Ich hätte gewettet, die Familie am Tisch sei eine amerikanische aus Life Magazine. Aber Stephan Jungs Doppelporträt zeigt eine deutsche Genreszene mit Papa, Mama, Teenagertochter und zwei jüngeren Brüdern. Der Irrtum ist erklärlich: als Vorlage diente eine hiesige Postkarte aus den 50er Jahren. Auf zwei riesigen Leinwänden, die bei Eigen + Art die ganze Wand einnehmen, ist also zweimal die gleiche Familie zu sehen, wie sie sich harmlos um einen Tisch mit Globus, Kunstzeitschrift und Bilderbuch gruppiert. Kleinere Formate umgeben die doppelte Familie wie ein Rahmen und zeigen eine reichhaltige Palette aller möglichen Konsumprodukte, wie Wasch-, Näh-, Schreibmaschine, Heimfahrrad, Compact-Stereoanlage, Werkzeugkoffer, Sony- Walkman, Herd, Barbiepuppe oder Campingwagen. Diese Dinge hat Stephan Jung einem aktuellen Versandhauskatalog nachgemalt. Interessant zu bemerken, daß das Produktdesign der 50er Jahre noch immer virulent ist, nur das Familiendesign der 50er Jahre hat nicht standgehalten. Weil der von Jung gezeigte Tisch, an dem der Vater mit seiner Familie motivhistorisch Christus und seine Jünger beim letzten Abendmahl vertritt, nicht mehr existiert, kennt die heutige Ikonographie Familien nur noch bei sogenannten Outdoor-Aktivitäten. Man erinnere sich an diverse Wahlplakate, auf denen mitunter der CDU/CSU-Ballon, dem Jung auch ein kleines Bild widmet, zu sehen war.
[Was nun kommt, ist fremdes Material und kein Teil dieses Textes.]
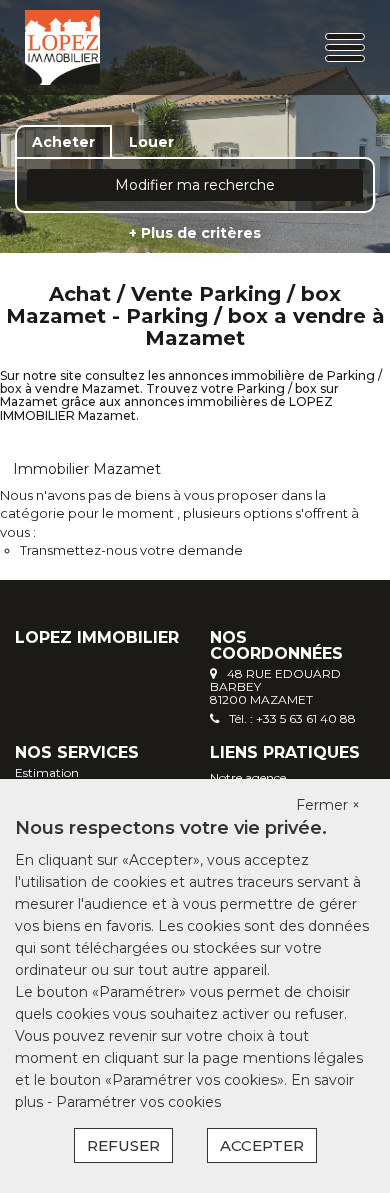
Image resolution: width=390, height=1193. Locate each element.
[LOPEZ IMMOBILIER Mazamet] (84, 47)
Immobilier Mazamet (87, 469)
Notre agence (248, 777)
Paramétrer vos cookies (138, 1102)
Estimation (47, 772)
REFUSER (123, 1145)
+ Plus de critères (195, 233)
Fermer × (328, 805)
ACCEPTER (262, 1145)
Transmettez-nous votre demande (131, 550)
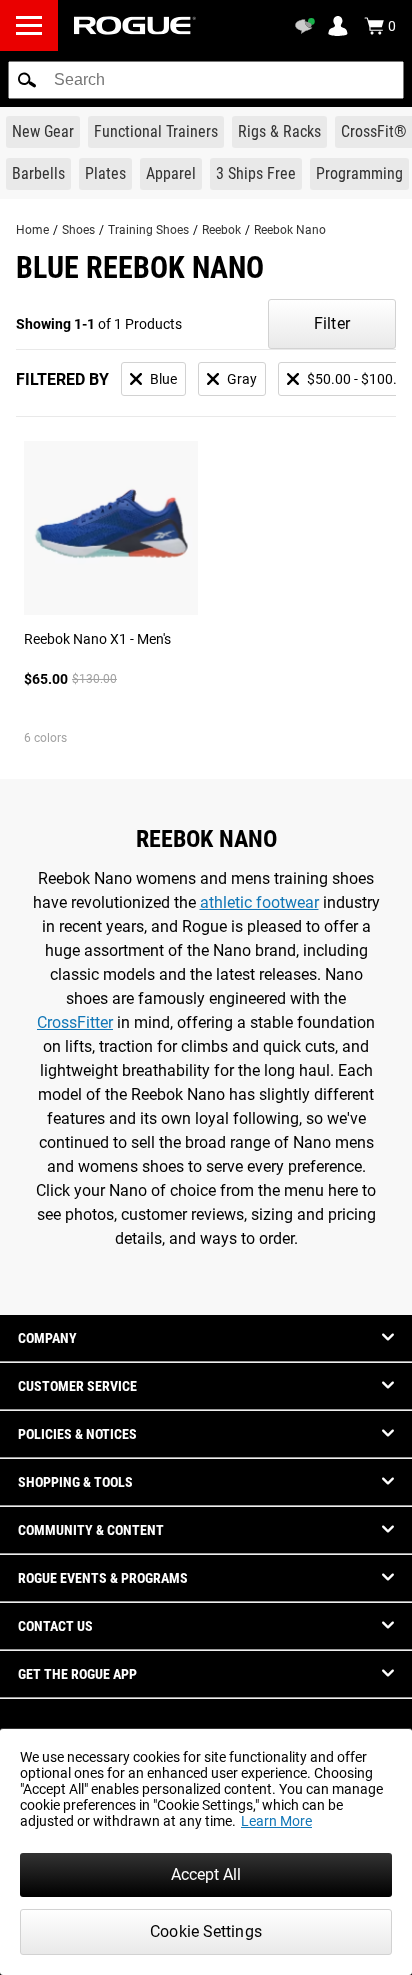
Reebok (221, 230)
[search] (206, 80)
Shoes (78, 230)
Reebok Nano (290, 230)
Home (32, 230)
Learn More (276, 1821)
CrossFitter (75, 1022)
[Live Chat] (308, 26)
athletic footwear (259, 902)
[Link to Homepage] (135, 25)
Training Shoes (148, 230)
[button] (27, 80)
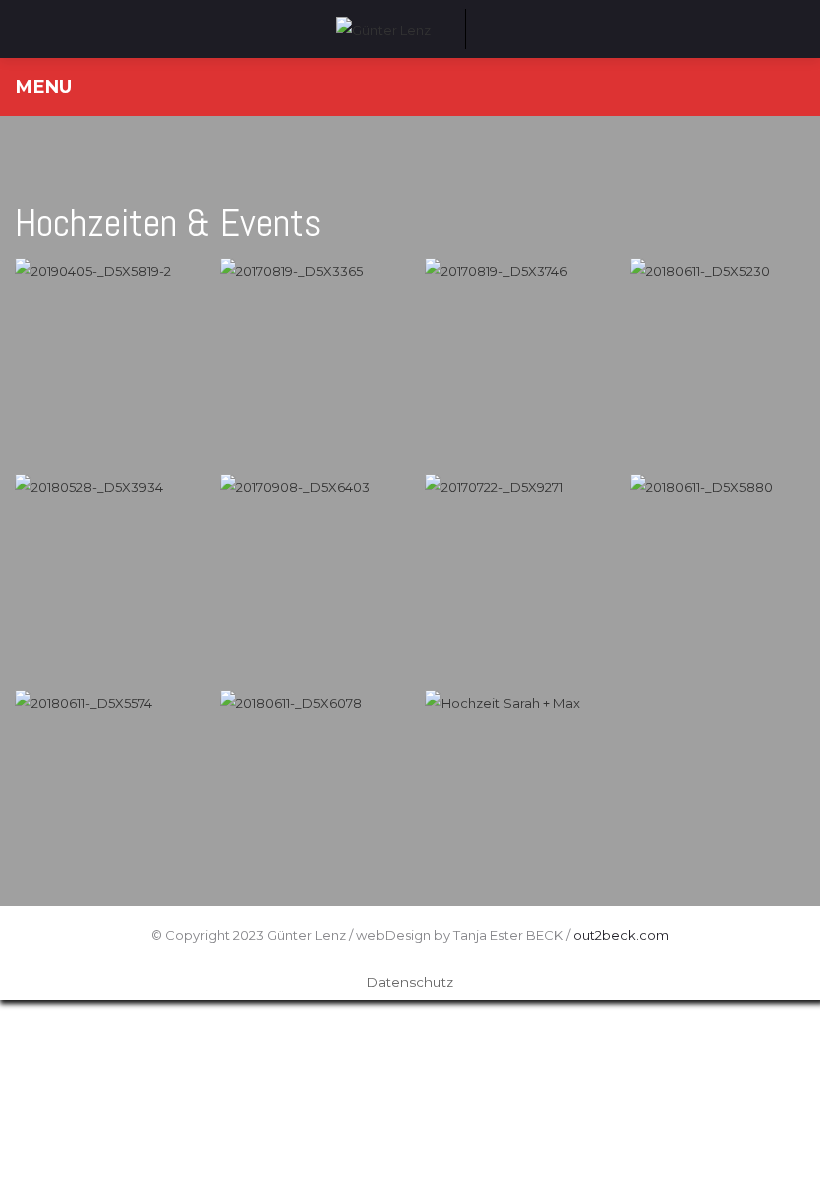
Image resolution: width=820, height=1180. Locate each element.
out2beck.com (621, 935)
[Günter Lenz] (383, 28)
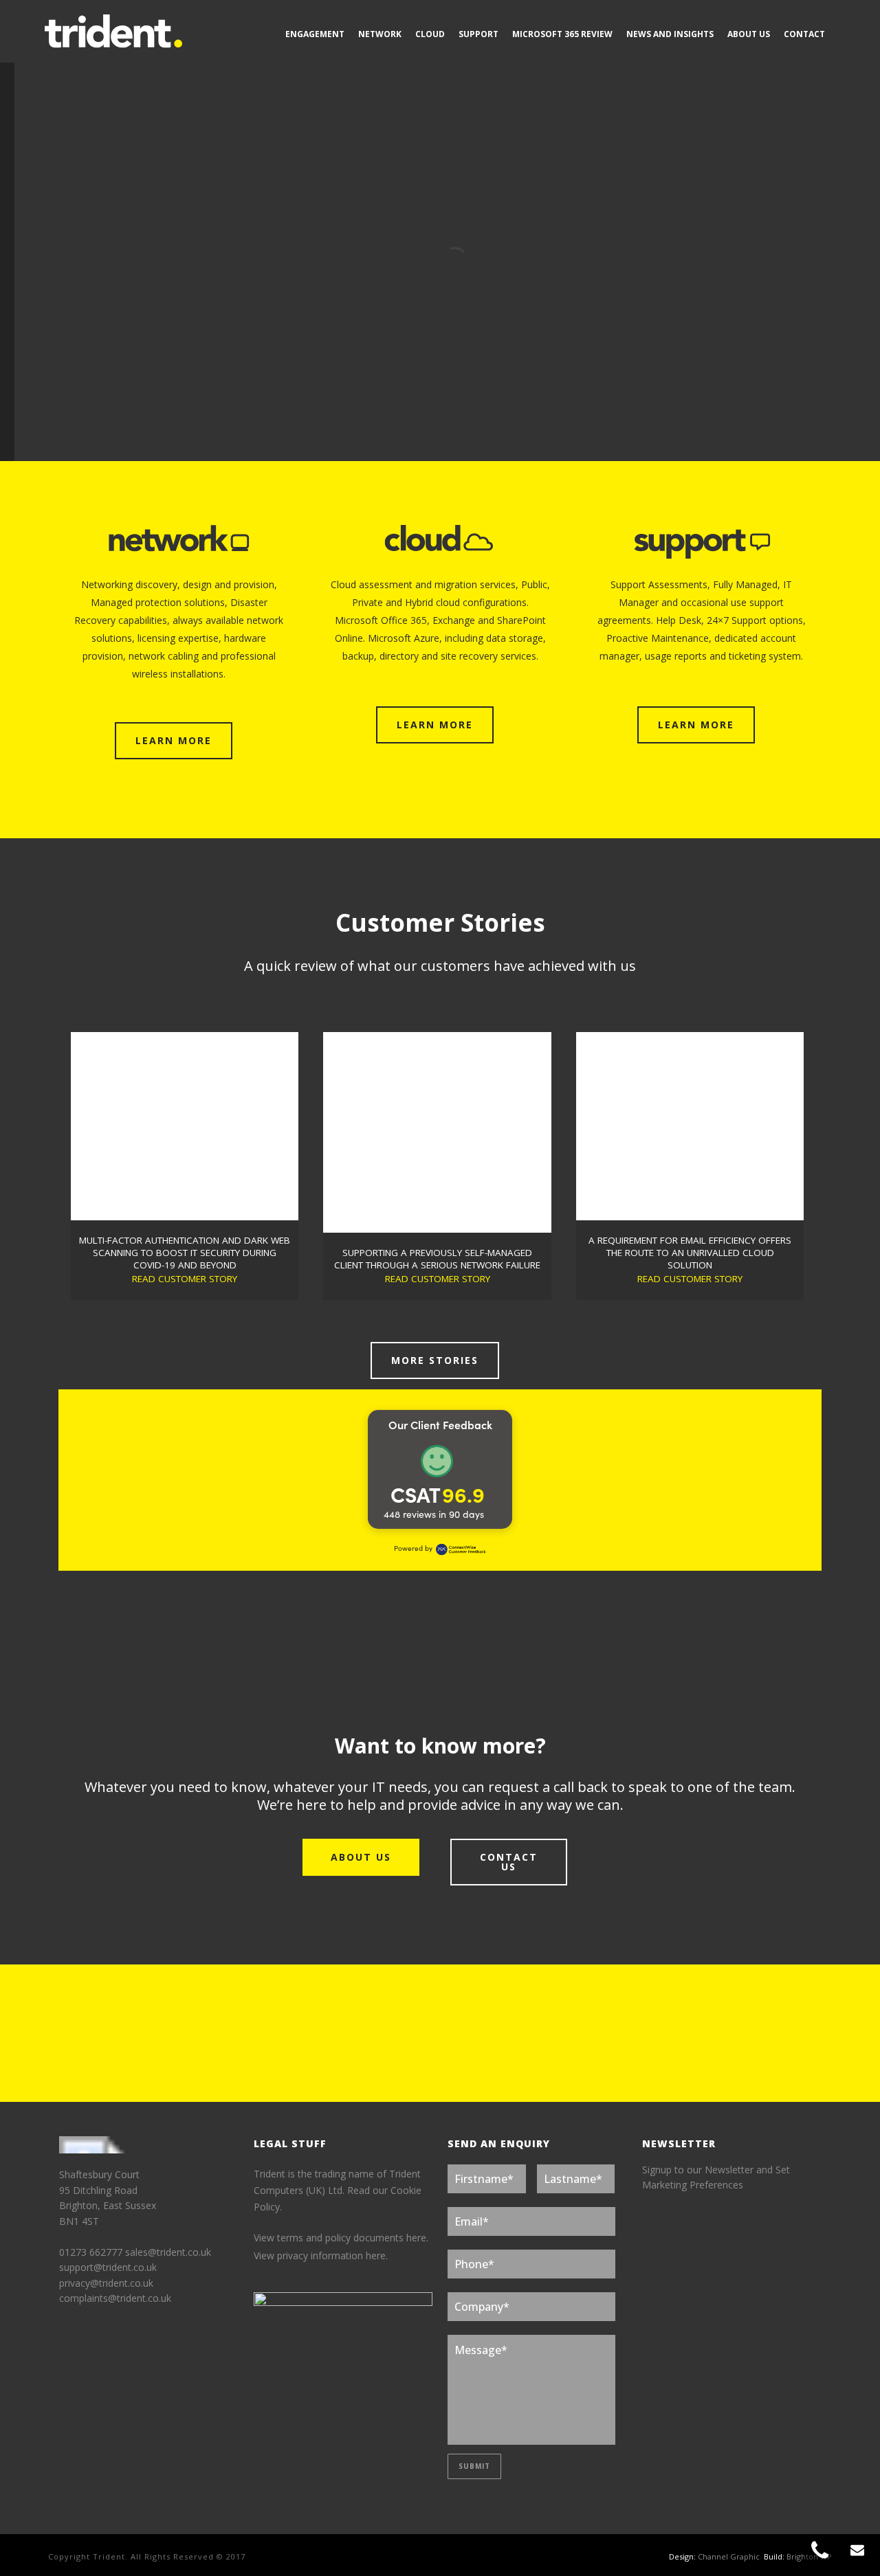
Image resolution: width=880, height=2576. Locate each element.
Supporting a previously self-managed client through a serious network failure (437, 1258)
Stephan Jungs Doppelporträt, einmal farbig und einmal grau in grau ausgeführt, könnte auch Gerhard Richter zitieren. Aber Malweise wie Motiv sind nihilistischer als bei Richter. Jungs Pinselstrich ist nicht so hyperperfekt und romantisierend, das Motiv der Familie erübrigt Blutspuren und ermordete Frauen. Bei Jung konterkariert das Sujet nicht die Kunst des Malens. Sein Malen zielt auf das Sujet. Etwa, wenn er ein Polizeiauto schnittig formatfüllend zum grauen Gemälde gestaltet. Ein Polizeiauto ist keine Rührmaschine. Mit minimalen formalen Abweichungen akzentuiert Jung die kontextuellen Verweise. Und er tut es lässig: Weil bei Eigen + Art ein Deckenbalken seinem Bildrahmen in die Quere kommt, hat der dort eben eine Lücke. Und ein nicht ausgemalter, weiß ausgesparter Computer fällt ebenso aus diesem Rahmen wie eine unerwartete Abstraktion. Brigitte Werneburg
Bis 11.2., Di.–Fr. 14–19, Sa. 11–14 Uhr, Auguststr. 26, Mitte.